Build a Reddit Bot Part 1

Build a Reddit Bot Series

Part 1: Read posts from reddit

Part 2: Reply to posts

Part 3: Automate our Bot

Part 4: Marvin the Depressed Bot

Introduction

So we are going to build a simple Reddit Bot that will do two things:

  1. It will monitor a particular subreddit for new posts, and when someone posts “I love Python”, it will reply “Me too!”.
  2. It will also monitor all comments to recent posts, and if it finds one that says “I hate Python”, it will post a link to /r/learnpython and ask the commenter to ask a question there.

Prerequisite knowledge

Only a basic knowledge of Python is required, as building bots is fairly easy.

Part 1

In part one, we will see how we can read data from Reddit using the Reddit API. The source code is available at Github:

 

 

Software bot

A software bot is a program that can interact with websites autonomously. They can be as simple or as complex as you want them to be.

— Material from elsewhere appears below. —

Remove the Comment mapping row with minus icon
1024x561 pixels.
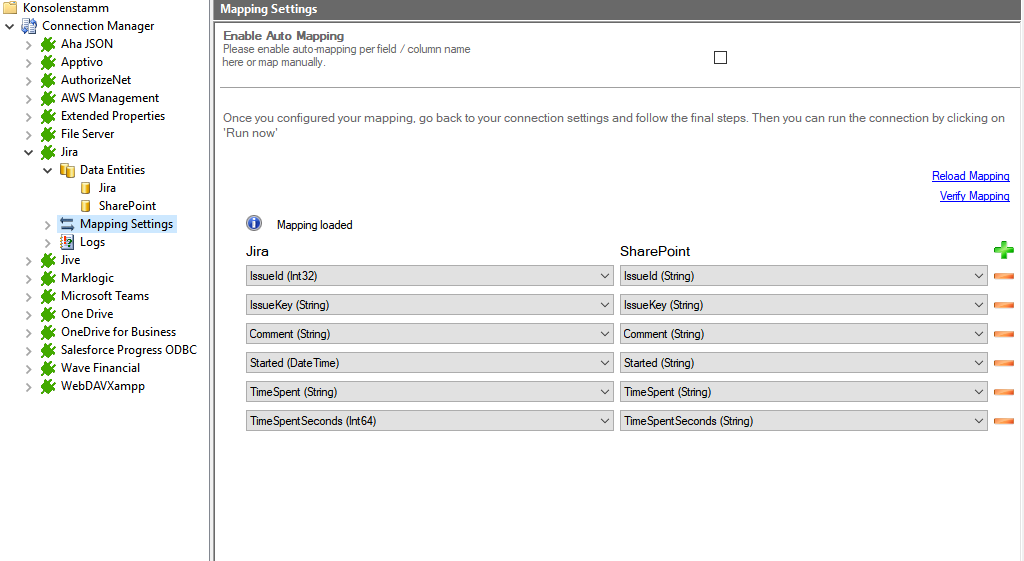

The bot runs in the background and monitors a website. When it sees a change (like a post on Reddit), it can reply to it, upvote, or do any other task it was programmed to.

Monitoring websites

There are many ways to monitor websites. You can use web scraping tools like urllib or Beautifulsoup any anything similar. There is a slight problem with this, though. Bots can make thousands of requests a second, and this can overload servers. So most big websites ban bots. Ignore this at your own risk. I have been banned from Google for hours, had my Gmail locked till I entered a dozen captachas, my mobile and the name of my first cat.

If you want to do this properly, stick to any rules the website has.

Reddit API

Reddit provides an API, and unlike some websites, it’s actually quite easy to use. It’s based on REST and json, so in theory doesn’t require any fancy setup.

http://www.reddit.com/dev/api

The important thing is to follow the rules they set. Two of the most important ones are:

  •  You can’t make more than 1 request every 2 seconds (or 30 a minute)
  • You must not lie about your user agent

Read the rest here.

The user agent is what identifies your browser. Libraries like Python’s urllib are severely restricted by Reddit to prevent abuse. Reddit recommends you use your own special user agent, and that’s what we’ll do.

Using the API

The API is quite easy to use, like I said. You make a REST request, and this can be done via urllib2 (as long as you set the user agent properly). This is how you would do it. I have put two links below. Open both in a new tab:

http://www.reddit.com/r/learnPython/

http://www.reddit.com/r/learnPython/hot/.json

The first is how a human would see it. The second is how your code sees it. As you can see, getting the json is fairly easy.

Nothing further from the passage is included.